--- PASSAGE ---

>>

What a load of rubbish: littering is still a problem at Abu Dhabi's beaches
The capital’s boat tour company Captain Tony’s has highlighted just how much waste is being left on our coastlines by some of the city’s residents and visitors
Did you know it takes a cardboard pizza box almost two months to decompose? Think that’s a long time? A plastic water bottle takes an incredible 450 years to completely degrade. Sadly, they’re just two items that you’ll regularly see left behind on Abu Dhabi’s beaches. Now, the growing problem has been highlighted by Antonio Neto, owner of Captain Tony’s boat company.
Neto has been shocked and saddened to find huge piles of litter left on our city’s beaches while taking residents and holiday-makers around the emirate on his chartered boat trips.
“Abu Dhabi needs a strong and effective awareness campaign to teach the growing boating and jet-skiing community about the need to keep our islands, our mangrove forests and our ocean clean,” says Neto. “A hard lesson in good manners would be a starting point, because maids and nannies aren’t around to clean up!”
Neto adds that the piles of rubbish seen in these photos, taken by Neto and his crew on the island opposite Yas Beach, aren’t just one-offs – his team are seeing them daily. “It is simply unacceptable that we are still witnessing this every day, everywhere we go. How can we promote tourism and invite visitors to Abu Dhabi when we can’t do something as basic as collecting our rubbish?”
Captain Tony has a plan though. He’s holding a clean-up event on July 26, to coincide with the global conservation initiative International Mangrove Day, and is looking for people to come down and help him clear Abu Dhabi’s beaches of waste. “We clean up as much as we can, but we are overwhelmed, and we can’t do it alone.” Details of the clean-up operation will appear on Captain Tony’s Facebook page. The trip departs from Yas Marina at 7am and is co-hosted by local marine biologist Arabella Willing and will cover the beaches in these photos and the city’s mangroves region.

<<

--- WHAT THIS EXERCISE ASKS ---
[1] List every named place in the article on littering at Abu Dhabi's beaches above.
[2] Write the next part of the article on littering at Abu Dhabi's beaches, starting after its last sentence.

--- GIVEN INFORMATION ---
>>

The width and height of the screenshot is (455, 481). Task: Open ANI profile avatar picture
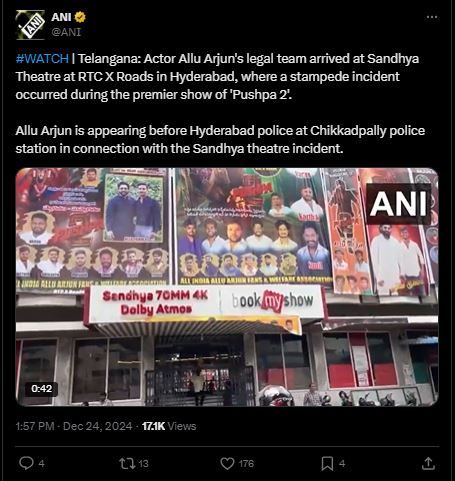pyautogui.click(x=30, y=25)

<<
>>

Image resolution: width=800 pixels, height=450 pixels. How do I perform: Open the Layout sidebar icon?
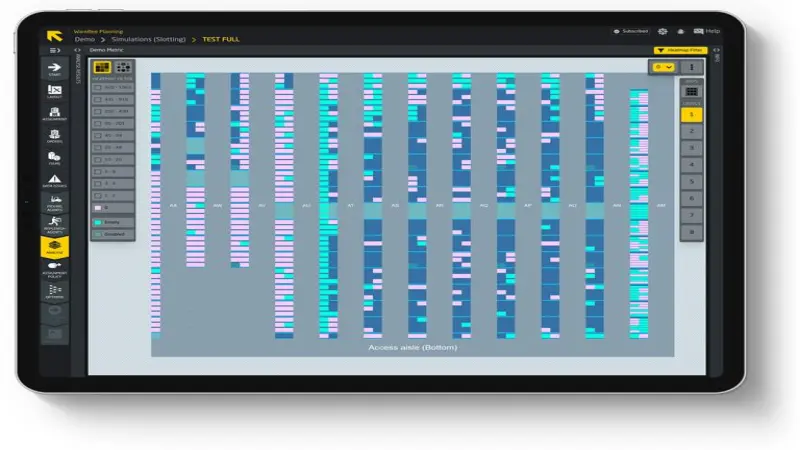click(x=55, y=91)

<<
>>

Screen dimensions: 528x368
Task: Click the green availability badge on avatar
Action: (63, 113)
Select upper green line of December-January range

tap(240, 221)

<<

--- REPLIES ---
[1] Abu Dhabi, Yas Beach, Yas Marina

[2]
Abu Dhabi Municipality regularly does its part to attempt to reduce littering in the capital. Earlier this month, it teamed up with the Abu Dhabi Waste Centre for an awareness campaign aimed at reducing waste in the city’s industrial area, Musaffah. The campaign worked with 1,600 labourers from businesses in the area. Back in March, around 3,500 volunteers cleared a whopping six tonnes of rubbish in one day from Kitesurfing Beach near Saadiyat Island.
Currently, only 10 per cent of rubbish in the GCC is recycled, according to figures from the Gulf Petrochemicals and Chemicals Association.
As well as the damage rubbish can do to the environment, it can also damage your wallet: you can be fined Dhs500 for littering in the capital.
So the message is pretty clear. If you’re enjoying Abu Dhabi’s beaches, take your rubbish with you and leave the sand in the same state you’d like to find it: nice and clean.